▶ Your instructions: Where the data below has the string "more", return the whole line.

▶ Data section:
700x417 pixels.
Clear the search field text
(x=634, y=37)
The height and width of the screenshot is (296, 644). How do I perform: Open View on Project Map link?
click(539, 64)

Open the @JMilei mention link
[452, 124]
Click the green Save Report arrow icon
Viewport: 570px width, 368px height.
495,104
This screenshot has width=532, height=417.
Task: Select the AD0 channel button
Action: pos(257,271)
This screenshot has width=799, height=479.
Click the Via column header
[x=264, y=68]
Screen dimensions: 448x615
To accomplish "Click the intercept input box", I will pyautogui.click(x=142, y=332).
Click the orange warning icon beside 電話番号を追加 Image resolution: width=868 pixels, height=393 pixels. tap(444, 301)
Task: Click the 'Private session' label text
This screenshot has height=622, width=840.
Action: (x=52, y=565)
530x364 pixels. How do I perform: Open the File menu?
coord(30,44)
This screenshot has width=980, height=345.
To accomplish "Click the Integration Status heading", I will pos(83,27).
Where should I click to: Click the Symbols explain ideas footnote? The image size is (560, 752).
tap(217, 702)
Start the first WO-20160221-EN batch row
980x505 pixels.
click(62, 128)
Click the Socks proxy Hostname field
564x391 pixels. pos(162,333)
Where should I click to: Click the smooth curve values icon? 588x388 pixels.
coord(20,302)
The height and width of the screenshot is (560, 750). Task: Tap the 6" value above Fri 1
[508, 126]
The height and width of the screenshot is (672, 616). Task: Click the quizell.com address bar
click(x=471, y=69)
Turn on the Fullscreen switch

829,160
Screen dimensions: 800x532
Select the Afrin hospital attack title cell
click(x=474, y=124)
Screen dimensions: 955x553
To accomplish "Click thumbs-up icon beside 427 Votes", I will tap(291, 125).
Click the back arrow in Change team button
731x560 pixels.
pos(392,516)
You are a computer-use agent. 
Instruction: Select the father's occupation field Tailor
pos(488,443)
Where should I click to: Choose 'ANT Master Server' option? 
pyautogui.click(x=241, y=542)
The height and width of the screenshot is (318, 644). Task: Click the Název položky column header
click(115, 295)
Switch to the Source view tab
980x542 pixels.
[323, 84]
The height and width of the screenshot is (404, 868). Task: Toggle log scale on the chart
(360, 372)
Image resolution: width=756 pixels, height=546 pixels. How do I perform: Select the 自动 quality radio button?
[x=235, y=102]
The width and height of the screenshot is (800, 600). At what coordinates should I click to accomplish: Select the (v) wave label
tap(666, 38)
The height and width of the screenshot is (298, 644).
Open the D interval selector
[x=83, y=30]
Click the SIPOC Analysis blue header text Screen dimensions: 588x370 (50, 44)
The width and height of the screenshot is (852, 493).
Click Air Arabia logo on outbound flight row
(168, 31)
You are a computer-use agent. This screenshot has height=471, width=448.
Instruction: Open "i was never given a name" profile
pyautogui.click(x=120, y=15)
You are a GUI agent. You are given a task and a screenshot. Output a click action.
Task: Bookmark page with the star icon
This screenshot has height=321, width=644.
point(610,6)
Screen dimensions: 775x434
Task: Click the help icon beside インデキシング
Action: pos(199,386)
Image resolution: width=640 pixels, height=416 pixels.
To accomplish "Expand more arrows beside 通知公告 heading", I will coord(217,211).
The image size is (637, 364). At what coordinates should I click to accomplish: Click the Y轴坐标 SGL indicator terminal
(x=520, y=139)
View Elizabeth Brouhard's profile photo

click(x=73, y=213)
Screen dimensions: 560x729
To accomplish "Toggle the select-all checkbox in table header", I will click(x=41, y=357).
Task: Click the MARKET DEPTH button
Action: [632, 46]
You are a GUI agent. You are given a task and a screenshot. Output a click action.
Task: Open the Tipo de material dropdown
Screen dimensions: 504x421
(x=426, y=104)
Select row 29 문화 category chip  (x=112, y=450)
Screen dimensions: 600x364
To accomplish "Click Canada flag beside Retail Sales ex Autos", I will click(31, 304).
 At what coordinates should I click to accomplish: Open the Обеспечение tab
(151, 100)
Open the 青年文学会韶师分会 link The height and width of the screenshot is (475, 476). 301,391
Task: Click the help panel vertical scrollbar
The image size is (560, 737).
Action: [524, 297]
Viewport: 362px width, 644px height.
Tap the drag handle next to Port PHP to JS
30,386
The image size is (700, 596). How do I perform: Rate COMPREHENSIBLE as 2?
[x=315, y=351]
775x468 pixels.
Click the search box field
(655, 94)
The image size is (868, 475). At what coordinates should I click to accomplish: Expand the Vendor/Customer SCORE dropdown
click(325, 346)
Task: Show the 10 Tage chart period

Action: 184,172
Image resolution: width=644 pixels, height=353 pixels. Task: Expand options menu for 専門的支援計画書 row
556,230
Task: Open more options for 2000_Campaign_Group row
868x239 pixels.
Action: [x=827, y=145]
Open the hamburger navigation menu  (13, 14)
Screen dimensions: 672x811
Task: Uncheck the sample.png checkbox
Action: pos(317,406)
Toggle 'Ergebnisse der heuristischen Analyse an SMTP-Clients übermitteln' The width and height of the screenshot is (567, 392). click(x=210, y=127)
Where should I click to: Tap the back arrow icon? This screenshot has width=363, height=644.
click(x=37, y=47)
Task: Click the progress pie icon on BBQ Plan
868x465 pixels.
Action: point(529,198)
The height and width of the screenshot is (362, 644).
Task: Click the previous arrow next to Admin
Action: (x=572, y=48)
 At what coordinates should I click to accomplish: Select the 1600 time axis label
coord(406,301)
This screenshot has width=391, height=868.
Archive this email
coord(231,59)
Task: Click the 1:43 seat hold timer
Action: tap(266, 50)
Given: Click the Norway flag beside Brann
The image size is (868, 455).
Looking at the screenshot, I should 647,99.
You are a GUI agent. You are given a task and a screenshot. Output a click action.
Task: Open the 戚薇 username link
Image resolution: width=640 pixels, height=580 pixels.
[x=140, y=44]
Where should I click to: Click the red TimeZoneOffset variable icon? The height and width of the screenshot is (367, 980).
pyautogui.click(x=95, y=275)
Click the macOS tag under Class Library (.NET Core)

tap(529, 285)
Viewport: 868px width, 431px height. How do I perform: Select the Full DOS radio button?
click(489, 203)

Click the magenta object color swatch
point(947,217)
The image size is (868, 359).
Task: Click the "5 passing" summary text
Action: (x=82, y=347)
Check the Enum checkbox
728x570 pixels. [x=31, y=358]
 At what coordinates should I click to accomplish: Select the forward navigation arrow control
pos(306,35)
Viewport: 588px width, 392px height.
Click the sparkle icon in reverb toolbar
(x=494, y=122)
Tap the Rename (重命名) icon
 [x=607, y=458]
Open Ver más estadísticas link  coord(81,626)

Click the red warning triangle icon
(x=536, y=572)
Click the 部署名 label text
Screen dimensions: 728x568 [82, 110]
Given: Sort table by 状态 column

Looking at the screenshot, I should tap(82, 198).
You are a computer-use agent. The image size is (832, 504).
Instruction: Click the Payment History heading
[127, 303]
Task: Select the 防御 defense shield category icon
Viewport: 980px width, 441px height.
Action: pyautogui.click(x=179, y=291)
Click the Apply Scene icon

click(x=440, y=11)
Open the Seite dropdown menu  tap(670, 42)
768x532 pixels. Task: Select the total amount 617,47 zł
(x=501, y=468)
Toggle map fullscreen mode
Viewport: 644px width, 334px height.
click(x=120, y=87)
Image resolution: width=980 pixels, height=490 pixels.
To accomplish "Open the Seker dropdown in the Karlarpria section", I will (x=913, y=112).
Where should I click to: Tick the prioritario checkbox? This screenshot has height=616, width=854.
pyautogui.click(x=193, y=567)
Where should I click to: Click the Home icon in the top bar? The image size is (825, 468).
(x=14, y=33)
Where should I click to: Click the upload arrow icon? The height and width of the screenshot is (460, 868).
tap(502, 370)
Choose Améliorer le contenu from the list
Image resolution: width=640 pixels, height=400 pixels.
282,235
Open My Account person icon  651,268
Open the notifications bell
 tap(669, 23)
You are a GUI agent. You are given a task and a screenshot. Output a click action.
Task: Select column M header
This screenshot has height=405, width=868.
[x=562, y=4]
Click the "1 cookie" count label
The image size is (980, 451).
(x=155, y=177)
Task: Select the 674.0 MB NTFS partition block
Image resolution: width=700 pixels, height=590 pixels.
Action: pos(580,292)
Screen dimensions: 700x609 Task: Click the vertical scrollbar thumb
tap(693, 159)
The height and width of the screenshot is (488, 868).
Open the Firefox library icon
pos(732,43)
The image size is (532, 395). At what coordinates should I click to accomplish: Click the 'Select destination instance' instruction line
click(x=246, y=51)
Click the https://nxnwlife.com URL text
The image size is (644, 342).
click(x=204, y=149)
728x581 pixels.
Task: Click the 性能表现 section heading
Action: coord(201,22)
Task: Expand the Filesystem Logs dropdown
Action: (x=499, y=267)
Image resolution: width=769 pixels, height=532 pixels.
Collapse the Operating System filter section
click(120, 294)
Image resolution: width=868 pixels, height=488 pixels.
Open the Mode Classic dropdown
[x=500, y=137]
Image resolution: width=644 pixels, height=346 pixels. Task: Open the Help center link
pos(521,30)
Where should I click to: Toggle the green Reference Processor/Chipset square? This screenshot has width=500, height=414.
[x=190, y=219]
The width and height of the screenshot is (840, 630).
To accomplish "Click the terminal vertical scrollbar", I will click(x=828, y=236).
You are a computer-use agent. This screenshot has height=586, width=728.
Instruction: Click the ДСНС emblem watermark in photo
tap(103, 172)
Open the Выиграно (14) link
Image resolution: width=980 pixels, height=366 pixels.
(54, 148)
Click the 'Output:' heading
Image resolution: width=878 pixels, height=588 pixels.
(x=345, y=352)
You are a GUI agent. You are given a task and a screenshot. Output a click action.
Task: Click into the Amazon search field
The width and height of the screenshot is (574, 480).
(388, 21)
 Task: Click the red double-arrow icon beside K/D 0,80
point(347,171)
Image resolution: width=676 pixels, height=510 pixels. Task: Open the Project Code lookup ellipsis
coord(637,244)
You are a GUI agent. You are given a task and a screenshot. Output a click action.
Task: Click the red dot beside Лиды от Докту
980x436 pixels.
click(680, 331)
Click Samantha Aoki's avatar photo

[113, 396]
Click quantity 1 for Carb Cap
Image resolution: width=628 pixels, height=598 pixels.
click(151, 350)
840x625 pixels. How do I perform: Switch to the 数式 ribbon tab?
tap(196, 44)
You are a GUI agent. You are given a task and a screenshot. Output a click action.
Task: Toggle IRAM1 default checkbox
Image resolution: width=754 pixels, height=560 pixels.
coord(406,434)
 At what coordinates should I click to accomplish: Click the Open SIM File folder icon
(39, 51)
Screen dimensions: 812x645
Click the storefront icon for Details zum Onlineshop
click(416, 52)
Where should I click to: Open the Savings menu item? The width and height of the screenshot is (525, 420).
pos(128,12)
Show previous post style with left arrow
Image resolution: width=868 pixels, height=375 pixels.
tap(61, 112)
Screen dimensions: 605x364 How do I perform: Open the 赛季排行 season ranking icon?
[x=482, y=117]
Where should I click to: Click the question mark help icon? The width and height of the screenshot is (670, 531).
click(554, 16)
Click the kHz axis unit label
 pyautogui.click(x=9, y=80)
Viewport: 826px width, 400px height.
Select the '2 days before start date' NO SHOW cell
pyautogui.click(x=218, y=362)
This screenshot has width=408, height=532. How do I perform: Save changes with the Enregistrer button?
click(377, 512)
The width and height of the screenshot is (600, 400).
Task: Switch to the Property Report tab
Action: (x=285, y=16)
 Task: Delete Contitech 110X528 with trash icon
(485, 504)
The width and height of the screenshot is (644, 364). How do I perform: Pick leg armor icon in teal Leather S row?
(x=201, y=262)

▶ Task output:
To accomplish "Expand more arrows beside 通知公告 heading", I will coord(217,211).
Task: Open more options for 2000_Campaign_Group row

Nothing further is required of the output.